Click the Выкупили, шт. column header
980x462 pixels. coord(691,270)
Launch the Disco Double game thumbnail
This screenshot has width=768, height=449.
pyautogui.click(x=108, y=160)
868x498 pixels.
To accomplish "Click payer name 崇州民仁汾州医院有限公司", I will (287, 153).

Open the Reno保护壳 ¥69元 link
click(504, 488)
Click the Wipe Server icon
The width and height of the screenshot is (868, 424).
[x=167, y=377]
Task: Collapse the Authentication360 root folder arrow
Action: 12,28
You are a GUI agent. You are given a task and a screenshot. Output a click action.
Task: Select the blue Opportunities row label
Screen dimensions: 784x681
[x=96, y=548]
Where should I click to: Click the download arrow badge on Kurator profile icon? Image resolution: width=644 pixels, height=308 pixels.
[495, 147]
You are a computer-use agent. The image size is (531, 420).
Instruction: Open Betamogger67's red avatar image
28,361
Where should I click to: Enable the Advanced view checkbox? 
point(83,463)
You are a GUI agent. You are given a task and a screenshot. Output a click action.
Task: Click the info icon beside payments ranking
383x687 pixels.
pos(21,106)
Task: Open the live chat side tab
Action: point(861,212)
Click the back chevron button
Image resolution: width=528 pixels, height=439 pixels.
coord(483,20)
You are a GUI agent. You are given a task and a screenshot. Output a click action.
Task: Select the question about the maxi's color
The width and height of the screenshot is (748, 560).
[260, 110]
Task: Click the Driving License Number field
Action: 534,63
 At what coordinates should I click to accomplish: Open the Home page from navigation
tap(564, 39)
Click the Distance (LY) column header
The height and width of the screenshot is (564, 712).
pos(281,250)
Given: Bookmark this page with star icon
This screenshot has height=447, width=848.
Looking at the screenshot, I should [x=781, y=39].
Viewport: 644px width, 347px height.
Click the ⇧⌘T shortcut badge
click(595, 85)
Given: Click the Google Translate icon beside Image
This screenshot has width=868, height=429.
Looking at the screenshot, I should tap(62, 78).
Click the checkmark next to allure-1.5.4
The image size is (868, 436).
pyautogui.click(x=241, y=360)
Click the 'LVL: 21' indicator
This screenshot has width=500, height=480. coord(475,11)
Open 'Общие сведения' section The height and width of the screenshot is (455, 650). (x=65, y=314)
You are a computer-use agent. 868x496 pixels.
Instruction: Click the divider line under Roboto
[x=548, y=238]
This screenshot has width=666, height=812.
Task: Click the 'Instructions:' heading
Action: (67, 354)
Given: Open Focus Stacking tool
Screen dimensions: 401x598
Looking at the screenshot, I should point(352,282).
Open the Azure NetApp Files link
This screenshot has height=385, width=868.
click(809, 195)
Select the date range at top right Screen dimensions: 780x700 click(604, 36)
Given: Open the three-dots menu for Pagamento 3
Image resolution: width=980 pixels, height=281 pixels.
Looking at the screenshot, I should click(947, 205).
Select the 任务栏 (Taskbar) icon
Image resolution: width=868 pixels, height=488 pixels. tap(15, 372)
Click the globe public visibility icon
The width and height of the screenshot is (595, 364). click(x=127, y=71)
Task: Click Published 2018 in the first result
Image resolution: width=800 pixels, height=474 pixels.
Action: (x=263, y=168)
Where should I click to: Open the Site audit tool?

## Exercise requirements
Return all the data above once more, precisely as given.

## Answer area
Click the Выкупили, шт. column header
980x462 pixels. coord(691,270)
Launch the Disco Double game thumbnail
This screenshot has width=768, height=449.
pyautogui.click(x=108, y=160)
868x498 pixels.
To accomplish "Click payer name 崇州民仁汾州医院有限公司", I will (287, 153).

Open the Reno保护壳 ¥69元 link
click(504, 488)
Click the Wipe Server icon
The width and height of the screenshot is (868, 424).
[x=167, y=377]
Task: Collapse the Authentication360 root folder arrow
Action: 12,28
You are a GUI agent. You are given a task and a screenshot. Output a click action.
Task: Select the blue Opportunities row label
Screen dimensions: 784x681
[x=96, y=548]
Where should I click to: Click the download arrow badge on Kurator profile icon? Image resolution: width=644 pixels, height=308 pixels.
[495, 147]
You are a computer-use agent. The image size is (531, 420).
Instruction: Open Betamogger67's red avatar image
28,361
Where should I click to: Enable the Advanced view checkbox? 
point(83,463)
You are a GUI agent. You are given a task and a screenshot. Output a click action.
Task: Click the info icon beside payments ranking
383x687 pixels.
pos(21,106)
Task: Open the live chat side tab
Action: point(861,212)
Click the back chevron button
Image resolution: width=528 pixels, height=439 pixels.
coord(483,20)
You are a GUI agent. You are given a task and a screenshot. Output a click action.
Task: Select the question about the maxi's color
The width and height of the screenshot is (748, 560).
[260, 110]
Task: Click the Driving License Number field
Action: 534,63
 At what coordinates should I click to accomplish: Open the Home page from navigation
tap(564, 39)
Click the Distance (LY) column header
The height and width of the screenshot is (564, 712).
pos(281,250)
Given: Bookmark this page with star icon
This screenshot has height=447, width=848.
Looking at the screenshot, I should [x=781, y=39].
Viewport: 644px width, 347px height.
Click the ⇧⌘T shortcut badge
click(595, 85)
Given: Click the Google Translate icon beside Image
This screenshot has width=868, height=429.
Looking at the screenshot, I should tap(62, 78).
Click the checkmark next to allure-1.5.4
The image size is (868, 436).
pyautogui.click(x=241, y=360)
Click the 'LVL: 21' indicator
This screenshot has width=500, height=480. coord(475,11)
Open 'Общие сведения' section The height and width of the screenshot is (455, 650). (x=65, y=314)
You are a computer-use agent. 868x496 pixels.
Instruction: Click the divider line under Roboto
[x=548, y=238]
This screenshot has width=666, height=812.
Task: Click the 'Instructions:' heading
Action: (67, 354)
Given: Open Focus Stacking tool
Screen dimensions: 401x598
Looking at the screenshot, I should point(352,282).
Open the Azure NetApp Files link
This screenshot has height=385, width=868.
click(809, 195)
Select the date range at top right Screen dimensions: 780x700 click(604, 36)
Given: Open the three-dots menu for Pagamento 3
Image resolution: width=980 pixels, height=281 pixels.
Looking at the screenshot, I should click(947, 205).
Select the 任务栏 (Taskbar) icon
Image resolution: width=868 pixels, height=488 pixels. tap(15, 372)
Click the globe public visibility icon
The width and height of the screenshot is (595, 364). click(x=127, y=71)
Task: Click Published 2018 in the first result
Image resolution: width=800 pixels, height=474 pixels.
Action: (x=263, y=168)
Where should I click to: Open the Site audit tool?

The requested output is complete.